CINCINNATI—If you’re experiencing shortness of breath, heart palpitations, dizziness and nausea, you might think you’re having a heart attack.

It’s a good enough reason to head for the emergency room.

 

However, says William Levin, MD, associate professor of clinical medicine at the University of Cincinnati, it’s also possible you’re having what is known as a “panic attack,” a relatively harmless but unnerving condition caused by an abnormal neural response to stress.

 

Levin says the two are easily confused, because the symptoms of a panic attack closely mimic those of a heart attack. Classic panic episodes begin abruptly and are associated with intense fear.
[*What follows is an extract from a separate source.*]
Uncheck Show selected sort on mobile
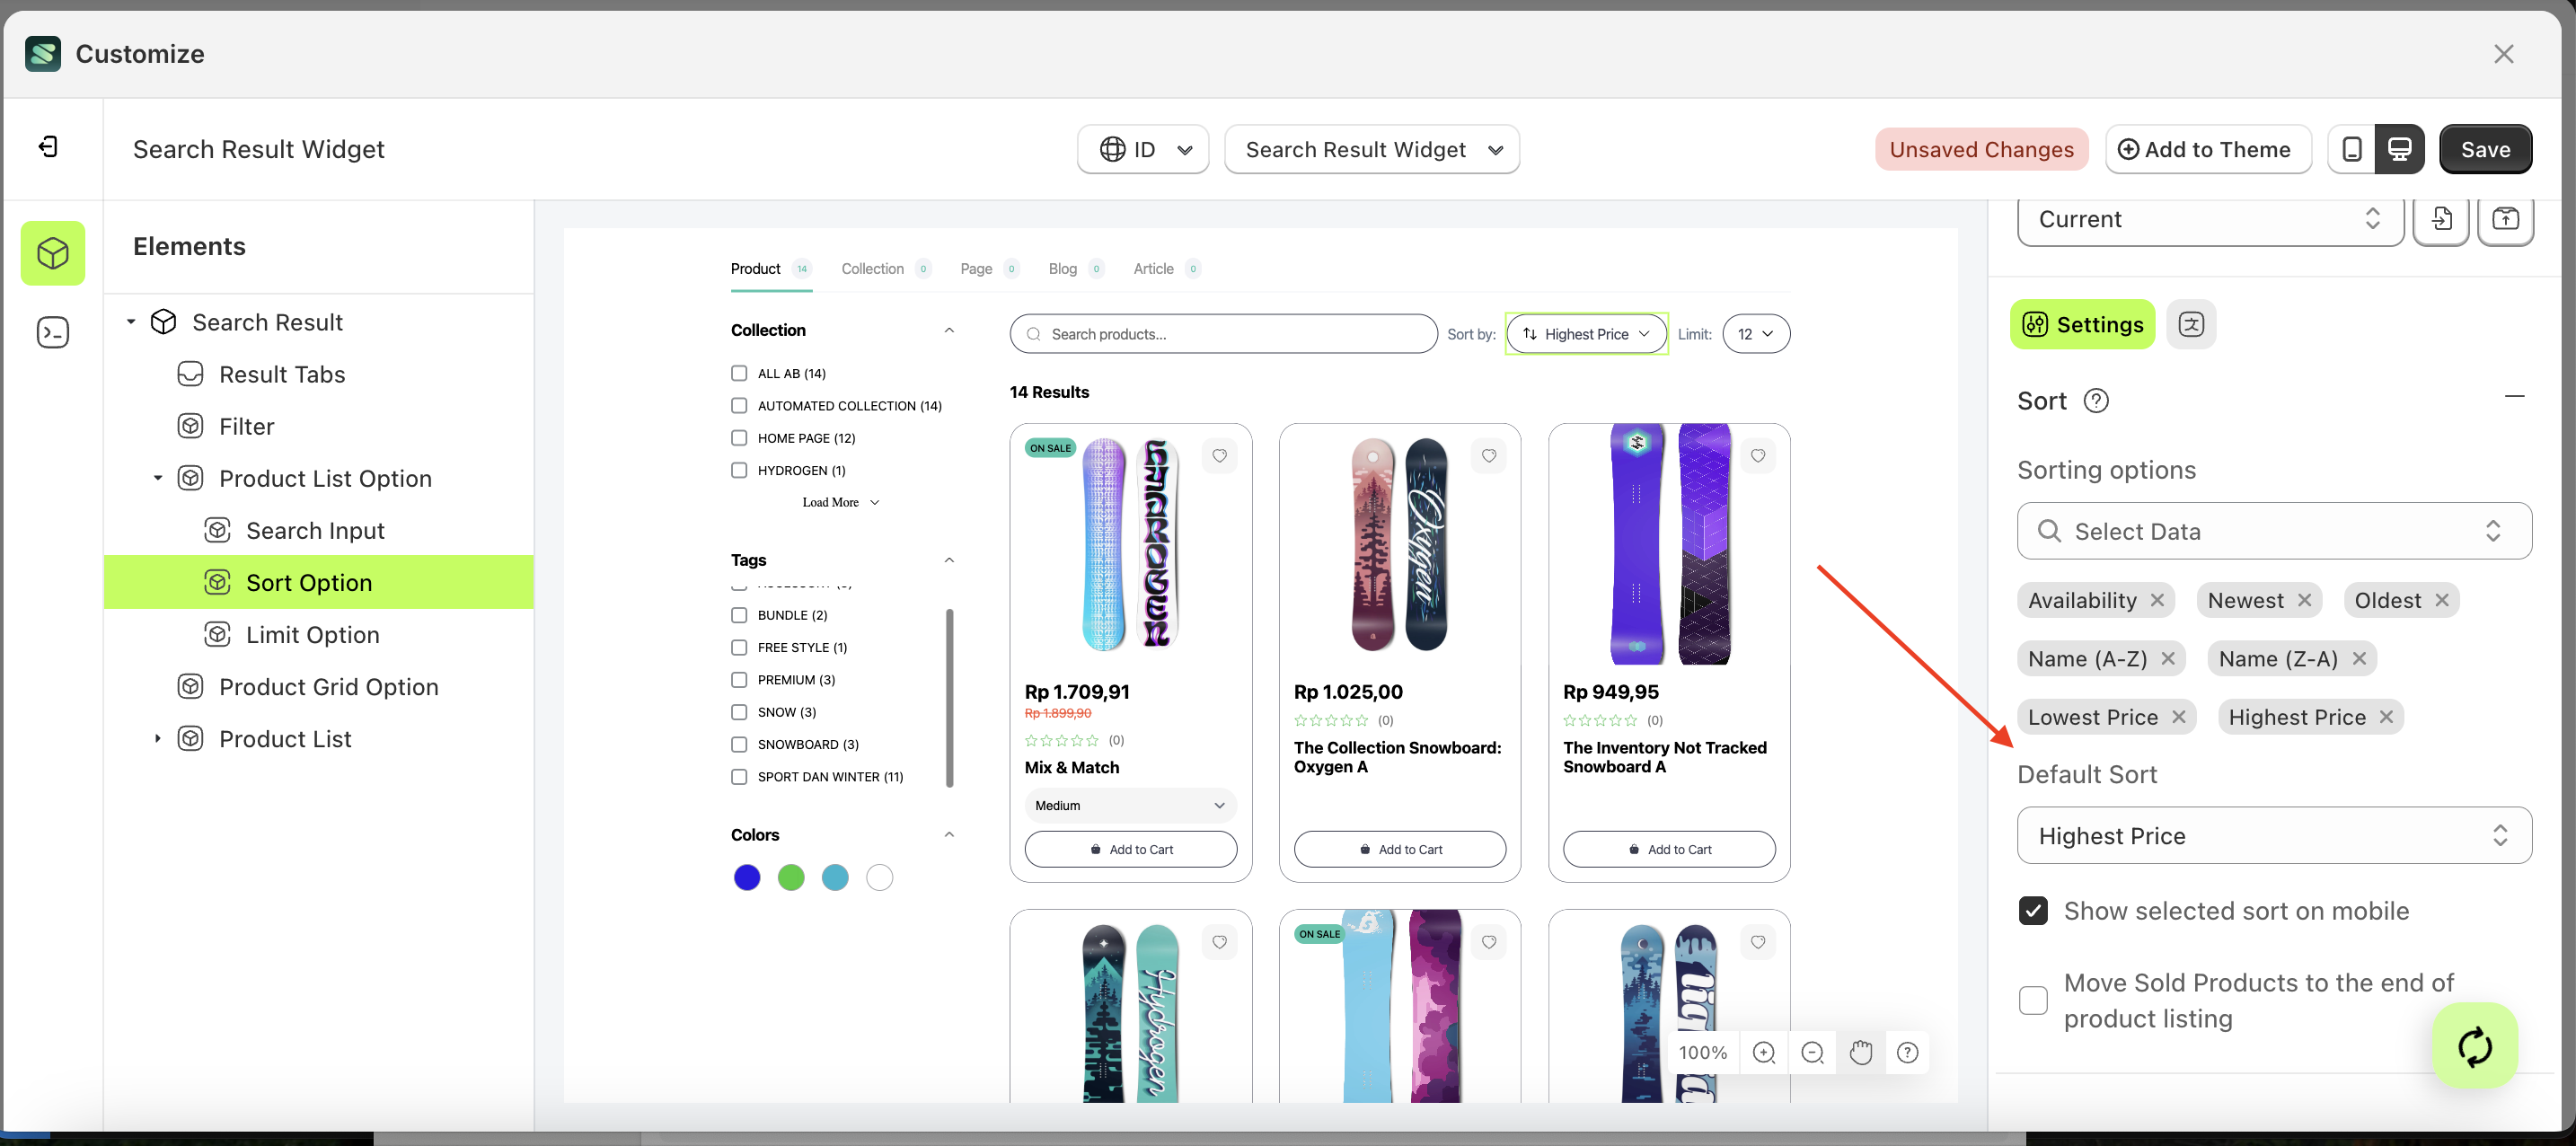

Chest pain is also a common complaint in panic attacks.

 

“Up to 30 percent of patients presenting with chest pain can be experiencing panic disorder,” Levin says, “and women are twice as likely as men to suffer from panic attacks.” 

 

 Panic attacks occur suddenly, and symptoms can last anywhere from a few minutes to an hour, much like a heart attack, Levin says. Other panic attack symptoms include:

 

·         Sweating

·         Trembling

·         Chills

·         Abdominal cramping

·         Chest pain

·         Faintness

 

“If symptoms last more than five minutes or if the pain leaves and returns, it could be a heart attack or another medical condition, such as an overactive thyroid gland,” says Levin, a practicing physician with University Internal Medicine in Montgomery.

 

Because panic attack symptoms can mimic several serious medical conditions, you should see your doctor for a careful medical evaluation and testing if you experience them. The possibility of other medical illnesses must always be considered.

 

If in doubt, Levin says, contact your doctor immediately or go to the emergency room, at least until the symptoms are resolved.

 

Levin says that after appropriate evaluation, panic attacks can be treated with medication, self- care techniques such as regular exercise, and a healthy diet and cognitive behavioral therapy. Regular follow-up with your doctor is encouraged.

 

In addition to relieving distressing symptoms and worry, this also prevents over-utilization of health resources such as the emergency room.